First-time homeowners have taken advantage of stabilising interest rates and slightly improved borrowing conditions. Lower property prices in Wallonia and some parts of Flanders provided an entry point, while recent government initiatives supporting ownership have played a role in boosting demand among under‑35s.
Expats and institutional investors made city apartment purchases low‑risk assets, especially in central neighbourhoods, while young Belgians have been choosing more affordable areas in Wallonia and Flanders, as Belgian public broadcaster VRT reported.
This shifting geography of demand has had tangible effects: The number of Belgians relocating between regions reached a record high in 2023, with housing costs cited as the main reason.
Several dynamics explained the divergence, expat populations and tax regimes being an important factor.
The capital’s real estate landscape has been heavily influenced by EU staffers and expats, many of whom benefited from a favourable tax status under the revised expat regime passed by the Belgian parliament in January 2024.
Although capped compared to the previous system, the regime still allowed non-Belgian professionals to deduct up to 30 per cent of their salaries from taxable income — a significant advantage over local buyers.
The scheme, which replaced a more generous arrangement scrapped in 2022, was limited to five years but continued to apply to tens of thousands of EU and international workers based in Brussels.
Expats under the regime have been exempt from local communal taxes — which could add several per cent to Belgian residents’ tax bills — further widening the affordability gap.
The broader recovery in the housing market has also been fuelled by expectations of rising prices.

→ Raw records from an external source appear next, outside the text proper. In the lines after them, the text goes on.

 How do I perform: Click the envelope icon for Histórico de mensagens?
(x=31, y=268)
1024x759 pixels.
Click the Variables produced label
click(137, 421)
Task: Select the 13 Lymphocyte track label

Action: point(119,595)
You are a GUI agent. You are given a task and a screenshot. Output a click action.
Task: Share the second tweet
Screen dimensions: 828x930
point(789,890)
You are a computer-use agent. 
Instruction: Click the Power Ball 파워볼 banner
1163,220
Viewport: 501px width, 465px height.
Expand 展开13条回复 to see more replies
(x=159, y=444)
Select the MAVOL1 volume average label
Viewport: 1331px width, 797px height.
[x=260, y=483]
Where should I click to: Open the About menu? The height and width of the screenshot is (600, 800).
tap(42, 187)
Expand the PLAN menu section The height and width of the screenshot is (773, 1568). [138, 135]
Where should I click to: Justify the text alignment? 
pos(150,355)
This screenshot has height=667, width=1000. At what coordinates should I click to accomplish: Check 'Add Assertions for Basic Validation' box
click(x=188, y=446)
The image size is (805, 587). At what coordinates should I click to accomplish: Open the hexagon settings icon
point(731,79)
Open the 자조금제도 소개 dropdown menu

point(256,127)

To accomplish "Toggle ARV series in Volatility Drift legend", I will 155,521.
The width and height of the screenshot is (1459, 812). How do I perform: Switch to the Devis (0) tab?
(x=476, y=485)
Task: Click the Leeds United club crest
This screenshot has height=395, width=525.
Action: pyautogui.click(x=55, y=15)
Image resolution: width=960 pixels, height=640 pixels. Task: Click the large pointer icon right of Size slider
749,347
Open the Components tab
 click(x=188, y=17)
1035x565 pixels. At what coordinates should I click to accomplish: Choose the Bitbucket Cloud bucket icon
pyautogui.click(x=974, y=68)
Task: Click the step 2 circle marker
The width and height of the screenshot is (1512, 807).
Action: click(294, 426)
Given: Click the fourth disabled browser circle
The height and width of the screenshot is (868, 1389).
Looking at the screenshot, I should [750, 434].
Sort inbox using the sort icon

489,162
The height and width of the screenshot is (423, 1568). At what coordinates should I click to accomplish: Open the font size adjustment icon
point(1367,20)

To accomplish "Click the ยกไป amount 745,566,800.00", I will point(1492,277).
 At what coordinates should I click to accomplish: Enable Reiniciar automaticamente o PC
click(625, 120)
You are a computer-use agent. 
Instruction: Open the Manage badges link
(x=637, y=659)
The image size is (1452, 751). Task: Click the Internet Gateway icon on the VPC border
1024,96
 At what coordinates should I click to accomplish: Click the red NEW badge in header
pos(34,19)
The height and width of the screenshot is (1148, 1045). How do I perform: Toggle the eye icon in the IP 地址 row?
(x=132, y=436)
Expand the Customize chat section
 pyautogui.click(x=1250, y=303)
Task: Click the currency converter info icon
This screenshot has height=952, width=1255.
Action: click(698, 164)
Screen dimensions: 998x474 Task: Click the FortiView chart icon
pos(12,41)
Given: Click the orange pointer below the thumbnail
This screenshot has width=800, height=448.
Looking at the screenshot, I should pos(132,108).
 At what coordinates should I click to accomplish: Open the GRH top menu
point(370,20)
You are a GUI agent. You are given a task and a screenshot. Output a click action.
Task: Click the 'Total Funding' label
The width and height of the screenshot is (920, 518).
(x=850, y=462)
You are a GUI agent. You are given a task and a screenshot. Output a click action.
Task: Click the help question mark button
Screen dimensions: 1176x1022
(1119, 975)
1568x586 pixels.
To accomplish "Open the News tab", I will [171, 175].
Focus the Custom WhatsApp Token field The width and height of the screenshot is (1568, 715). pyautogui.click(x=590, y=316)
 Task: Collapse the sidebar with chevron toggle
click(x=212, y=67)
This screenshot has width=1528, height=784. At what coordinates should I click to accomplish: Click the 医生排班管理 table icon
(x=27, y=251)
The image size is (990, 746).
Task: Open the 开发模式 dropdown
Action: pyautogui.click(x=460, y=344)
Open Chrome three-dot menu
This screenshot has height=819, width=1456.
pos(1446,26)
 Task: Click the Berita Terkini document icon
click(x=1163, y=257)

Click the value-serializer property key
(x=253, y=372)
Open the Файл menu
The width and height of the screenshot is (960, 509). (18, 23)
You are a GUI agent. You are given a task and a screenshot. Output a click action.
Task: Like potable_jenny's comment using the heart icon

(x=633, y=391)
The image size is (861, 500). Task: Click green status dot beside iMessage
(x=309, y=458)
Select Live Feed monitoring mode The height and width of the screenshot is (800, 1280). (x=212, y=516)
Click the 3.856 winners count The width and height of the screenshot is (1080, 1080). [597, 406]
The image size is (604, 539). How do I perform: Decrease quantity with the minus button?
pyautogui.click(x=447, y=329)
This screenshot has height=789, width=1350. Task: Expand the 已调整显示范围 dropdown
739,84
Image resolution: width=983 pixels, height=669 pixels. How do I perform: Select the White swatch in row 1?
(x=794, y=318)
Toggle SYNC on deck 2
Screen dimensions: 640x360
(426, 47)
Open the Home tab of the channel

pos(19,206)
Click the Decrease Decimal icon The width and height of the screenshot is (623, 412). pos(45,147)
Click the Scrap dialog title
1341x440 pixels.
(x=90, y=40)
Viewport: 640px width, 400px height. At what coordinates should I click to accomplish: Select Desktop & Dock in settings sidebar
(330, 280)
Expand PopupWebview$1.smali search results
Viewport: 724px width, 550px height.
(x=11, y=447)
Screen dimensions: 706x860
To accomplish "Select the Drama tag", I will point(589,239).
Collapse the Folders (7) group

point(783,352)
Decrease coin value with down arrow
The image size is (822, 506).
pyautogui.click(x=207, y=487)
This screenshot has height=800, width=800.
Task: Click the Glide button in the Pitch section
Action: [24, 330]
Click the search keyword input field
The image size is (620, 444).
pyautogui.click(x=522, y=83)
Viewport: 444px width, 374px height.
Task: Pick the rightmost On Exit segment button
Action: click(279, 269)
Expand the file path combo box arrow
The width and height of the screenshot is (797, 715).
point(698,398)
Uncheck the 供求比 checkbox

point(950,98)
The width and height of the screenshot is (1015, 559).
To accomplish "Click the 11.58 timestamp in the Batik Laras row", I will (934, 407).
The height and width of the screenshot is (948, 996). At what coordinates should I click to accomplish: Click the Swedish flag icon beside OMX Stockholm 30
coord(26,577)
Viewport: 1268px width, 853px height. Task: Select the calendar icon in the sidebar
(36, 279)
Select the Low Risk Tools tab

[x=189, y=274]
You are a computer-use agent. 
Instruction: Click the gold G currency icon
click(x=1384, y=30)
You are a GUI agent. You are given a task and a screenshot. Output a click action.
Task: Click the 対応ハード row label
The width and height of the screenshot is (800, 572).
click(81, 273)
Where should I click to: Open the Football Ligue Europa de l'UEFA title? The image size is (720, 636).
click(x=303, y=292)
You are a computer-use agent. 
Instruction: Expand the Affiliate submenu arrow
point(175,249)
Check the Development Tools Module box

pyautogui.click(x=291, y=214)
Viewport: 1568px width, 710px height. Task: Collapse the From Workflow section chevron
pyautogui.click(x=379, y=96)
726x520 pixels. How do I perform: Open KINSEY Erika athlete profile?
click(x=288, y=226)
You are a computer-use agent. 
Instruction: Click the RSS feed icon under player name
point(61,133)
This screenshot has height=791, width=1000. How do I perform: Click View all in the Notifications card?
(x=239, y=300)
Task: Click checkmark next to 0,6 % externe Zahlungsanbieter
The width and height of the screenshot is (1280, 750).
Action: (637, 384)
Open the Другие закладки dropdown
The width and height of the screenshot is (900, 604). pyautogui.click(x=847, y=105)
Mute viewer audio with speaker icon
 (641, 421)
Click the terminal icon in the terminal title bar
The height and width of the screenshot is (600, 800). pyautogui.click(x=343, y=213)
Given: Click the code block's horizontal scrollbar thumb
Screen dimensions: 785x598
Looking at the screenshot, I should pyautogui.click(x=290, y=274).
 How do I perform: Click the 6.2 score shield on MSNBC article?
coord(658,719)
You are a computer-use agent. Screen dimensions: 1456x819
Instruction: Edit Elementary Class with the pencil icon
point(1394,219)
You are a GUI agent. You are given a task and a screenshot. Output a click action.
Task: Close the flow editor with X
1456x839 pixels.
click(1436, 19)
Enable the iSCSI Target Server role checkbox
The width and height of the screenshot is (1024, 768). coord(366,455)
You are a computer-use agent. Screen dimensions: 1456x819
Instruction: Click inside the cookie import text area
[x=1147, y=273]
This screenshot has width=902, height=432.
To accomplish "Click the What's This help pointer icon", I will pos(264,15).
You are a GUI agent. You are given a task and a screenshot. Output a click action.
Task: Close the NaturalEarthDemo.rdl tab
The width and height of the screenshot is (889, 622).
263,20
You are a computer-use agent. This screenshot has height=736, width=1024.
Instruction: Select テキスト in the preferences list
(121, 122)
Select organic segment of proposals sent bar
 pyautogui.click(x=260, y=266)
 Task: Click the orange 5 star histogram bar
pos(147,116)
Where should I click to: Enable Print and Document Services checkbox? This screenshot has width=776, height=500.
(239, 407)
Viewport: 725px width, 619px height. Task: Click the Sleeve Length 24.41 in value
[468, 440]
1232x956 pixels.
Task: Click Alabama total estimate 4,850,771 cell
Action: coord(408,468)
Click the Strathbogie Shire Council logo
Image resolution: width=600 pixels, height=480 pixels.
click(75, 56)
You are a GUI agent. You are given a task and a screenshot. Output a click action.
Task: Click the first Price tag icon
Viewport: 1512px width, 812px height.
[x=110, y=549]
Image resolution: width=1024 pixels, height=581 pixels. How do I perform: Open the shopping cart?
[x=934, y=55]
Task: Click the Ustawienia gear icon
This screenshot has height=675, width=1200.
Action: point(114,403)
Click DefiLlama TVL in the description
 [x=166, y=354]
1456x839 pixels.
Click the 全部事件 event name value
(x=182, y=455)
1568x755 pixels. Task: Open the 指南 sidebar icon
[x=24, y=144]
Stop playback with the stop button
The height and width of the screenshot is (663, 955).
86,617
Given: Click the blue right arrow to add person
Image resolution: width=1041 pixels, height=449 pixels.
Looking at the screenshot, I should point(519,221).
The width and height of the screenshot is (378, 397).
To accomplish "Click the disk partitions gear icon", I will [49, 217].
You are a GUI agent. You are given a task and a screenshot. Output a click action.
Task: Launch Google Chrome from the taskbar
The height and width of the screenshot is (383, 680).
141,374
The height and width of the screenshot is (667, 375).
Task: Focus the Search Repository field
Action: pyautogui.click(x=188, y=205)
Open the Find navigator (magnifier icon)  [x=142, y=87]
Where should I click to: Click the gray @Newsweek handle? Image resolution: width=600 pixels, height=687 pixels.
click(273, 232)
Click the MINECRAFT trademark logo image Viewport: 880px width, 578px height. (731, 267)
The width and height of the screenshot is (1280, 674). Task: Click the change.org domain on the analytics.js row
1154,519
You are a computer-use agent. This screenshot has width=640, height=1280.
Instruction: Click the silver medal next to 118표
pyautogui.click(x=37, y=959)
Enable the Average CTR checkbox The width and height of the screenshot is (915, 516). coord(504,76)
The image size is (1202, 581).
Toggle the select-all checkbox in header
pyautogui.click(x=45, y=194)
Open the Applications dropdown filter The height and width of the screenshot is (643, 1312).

Belgian banks project an average 3 per cent increase in property values this year, reinforcing urgency among younger Belgians to enter the market before affordability deteriorated further, according to a report from Belgian lender ING.
This dynamic has resulted in a different pace of activity between segments of buyers, even as overall demand in Brussels remained robust despite high interest rates.
Efforts to cap rents in Brussels, including a March 2025 ordinance making the reference‑price grid legally binding and allowing tenants to challenge rents more than 20 per cent above reference levels, have begun to curb abusive pricing. Yet they have not so far increased the number of available units, as reported by Belgian media RTBF and La Libre.
In addition, recent tax reforms — including the end of the last remaining fiscal advantage for multi-property owners in April 2025 — were expected to shift rental supply further. Analysts warned that could tighten availability and raise pressure on younger buyers still priced out of the capital.
Besides all of this, the structural and administrative characteristics of the Brussels-Capital Region significantly contributed to its housing challenges.
The fact that Brussels was an enclave entirely surrounded by the Flemish Region limited its capacity for spatial expansion and the development of new housing projects. That has intensified competition for existing properties, driving up prices and exacerbating affordability issues.
Another Statbel report showed that the provinces surrounding Brussels, Flemish Brabant and Walloon Brabant, part of the Flemish and Walloon regions, were the most expensive in the country.
These attracted not only expats but also residents from Flanders, Wallonia and Brussels itself, all seeking proximity to the capital.
This influx has extended pressure to the housing market in surrounding areas.
Sill, given Belgium’s compact size, more and more people have been settling in provinces slightly further afield, which was also an important factor in the rising number of properties bought by younger people outside the capital.